- _Problem details_
Word for word, restate the data that follows, omitting the images.

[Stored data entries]
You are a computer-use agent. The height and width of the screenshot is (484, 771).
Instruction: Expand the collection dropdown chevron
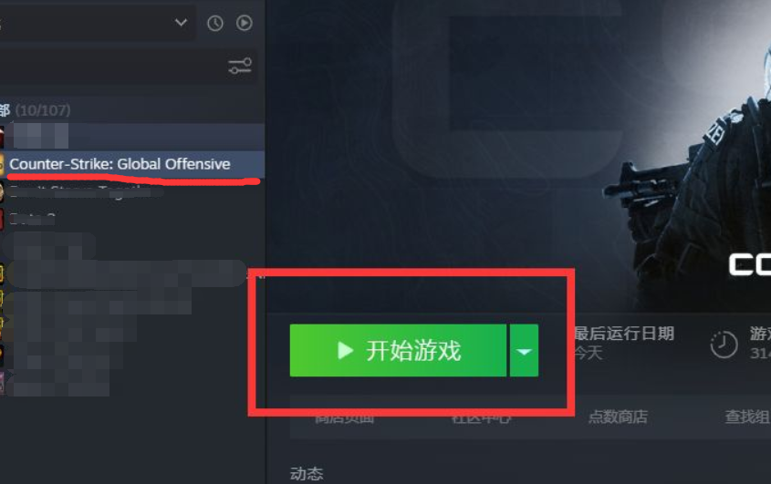[x=181, y=22]
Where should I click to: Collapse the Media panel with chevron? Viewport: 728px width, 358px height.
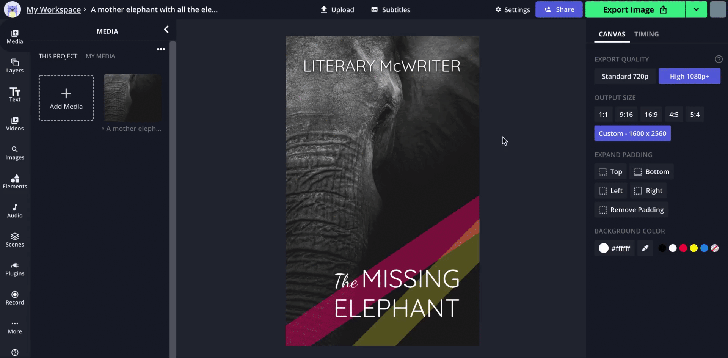(166, 30)
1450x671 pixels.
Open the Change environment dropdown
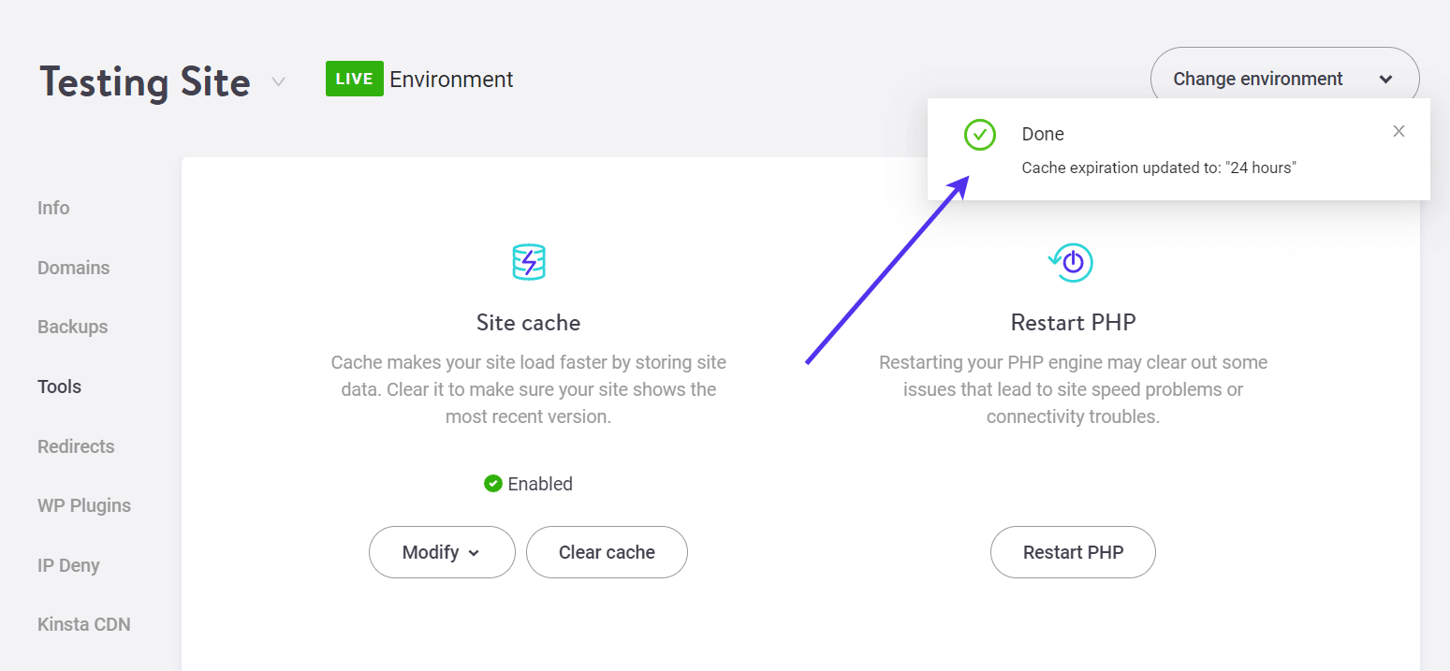pos(1283,79)
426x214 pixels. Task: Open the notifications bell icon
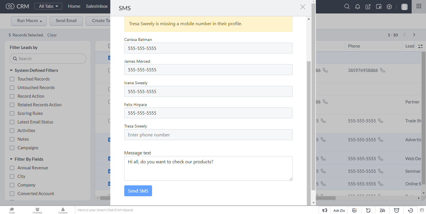pos(357,7)
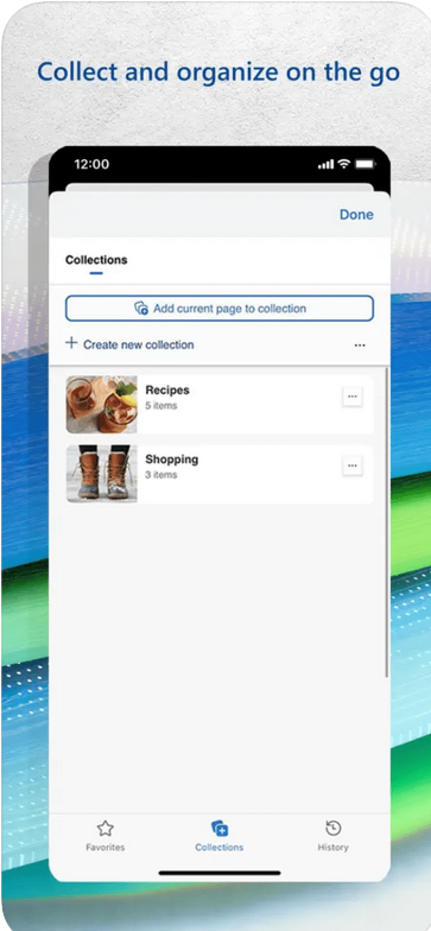Open the Recipes drinks thumbnail

point(102,405)
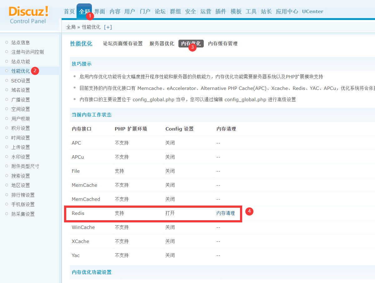Open 注册与访问控制 in the sidebar
The height and width of the screenshot is (283, 375).
(x=28, y=52)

- _Response to the task_
You are a computer-use agent. The height and width of the screenshot is (484, 771).
Instruction: Expand the collection dropdown chevron
[x=181, y=22]
Where should I click to: Collapse the Media panel with chevron? Viewport: 728px width, 358px height.
(166, 30)
1450x671 pixels.
Open the Change environment dropdown
pos(1283,79)
426x214 pixels. Task: Open the notifications bell icon
pos(357,7)
Open the Recipes drinks thumbnail

point(102,405)
Open 注册与访问控制 in the sidebar
The height and width of the screenshot is (283, 375).
(x=28, y=52)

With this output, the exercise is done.